大河ドラマ『どうする家康』第24回「築山へ集え!」

 今回も瀬名(築山殿)の動向が中心に描かれました。瀬名が武田の間者である千代に、武田の重臣を呼ぶよう要請し、岡崎まで穴山信君が瀬名を訪ねてきたことで、これが瀬名と息子の松平信康の死へとつながるのだろうな、と予想していましたが、瀬名が武田方に何を提案しようと考えているのか、前回までは明示されていなかったので、注目していました。瀬名の画策は夫の徳川家康の知るところとなり、瀬名が穴山信君といるところを詰問に行き、そこで初めて瀬名の構想が明かされます。

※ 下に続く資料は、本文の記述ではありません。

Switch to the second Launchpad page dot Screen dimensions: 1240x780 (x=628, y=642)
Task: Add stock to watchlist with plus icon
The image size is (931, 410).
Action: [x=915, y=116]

 瀬名の提案は、相互依存により戦を終わらせる、というものですが、さすがに現実的ではない、と石川数正に反論されます。瀬名はそうした反論を想定していたのか、同じ貨幣を使えばよい、と説明します。家康は妻である瀬名の提案を受け入れ、徳川は武田と戦う振りをし、織田信長を騙し、徳川と武田と北条と上杉で広域経済圏を作り、信長にそれを認めさせよう、というわけです。穴山信君も瀬名の提案に同意し、武田勝頼を説得して、武田と徳川は戦う振りをし続けます。しかし、勝頼は本心でこの密約に不満で、戦って滅ぶ方がましだと考えて、織田に密約を明かすよう、穴山信君に命じます。父である武田信玄を超えねばならない、という信念に勝頼が囚われていることは以前から描かれており、ここは本作の勝頼の人物像に沿った展開になっていたように思います。

 瀬名はこれまで、創作では悪妻とされることが多かったように思いますが、本作では徹底的に聖人として描かれ、しかも家康をも上回る見識と構想力も備えています。確かに瀬名の実像はほとんど分かりませんが、さすがにじっさいよりもかなり美化されている可能性が高いように思います。ただ、人柄がほとんど知られていない実在の人物について、大河ドラマでこうした創作も有かな、とは思います。まあ、信長は武田を深く恨んでいたようなので、信長が武田との和睦には動かないことを大前提とすると、武田との偽りの戦いを演出する必要があった、とも言えるかもしれませんが、本作ではそこまで信長の武田に対する恨みが描かれていないので、かなり不自然に見えたことは否定できません。それにしても、戦う振りで信長を騙し、その間に広域経済圏を作り、信長に手出しさせないようにする、との構想は、当時としてはあまりにも非現実的というか、そうした発想の人間がわずかでも当時存在し得たのか、あまりにも不自然に思えて、さすがに歴史ドラマとしてどうなのだろう、との疑問は残ります。

 戦国大名は自立的傾向の強い国人衆も配下に加えて領国を統治しており、戦う振りをする、というような指示を配下に徹底させるのはきわめて困難ですし、仮にやろうとしても、とても一定期間以上続けられるものではないでしょう。また当時の人々には、武士階層でも厭戦的な傾向はあったでしょうし(ただ、いつでも戦う覚悟はできており、非戦が絶対的な価値観ではなかったでしょうが)、家康が尊敬する今川義元の「覇道より王道」との教えに感銘を受けていたことは序盤から語られていたので、本作の家康としてはあり得る判断として、このような展開になったのでしょうが、さすがに戦国時代の人間、とくに大名やその重臣が本作の瀬名の構想を採用するのは、悪い意味で現代的にすぎるように思います。これでは、瀬名を聖人として描く、という構想が大前提となり、通説もしくは俗説になるべく沿うよう、人物造形と話を構成した、と言われても仕方ないでしょう。まあそもそも、経済面で相互依存を深めれば戦いはなくなる、との発想自体が問題で、深くかかわることにより生じる摩擦もあるでしょう、交易相手を武力で制圧しよう、との発想・欲望を抑えられるとも限らないでしょう。

 瀬名の死は本作の山場になる、と早くから週刊誌などで明かされていましたが、今回のような展開では、これまで比較的本作に好意的だった私でも、評価を大きく下げないわけにはいかないかな、とも考え始めました。まあ、瀬名と信康の死を乗り越えて、家康が大きく成長する、という見ごたえのある展開になることも、まだ期待してはいますが。穴山信君が武田の滅亡のさいに家康に降り、その前に佐久間信盛が信長から追放される布石も描かれ、この点は上手く構成されているとは思いますが、本作の山場と明かされている、肝心の瀬名の死に至る過程については、さすがにかなり不満が残りました。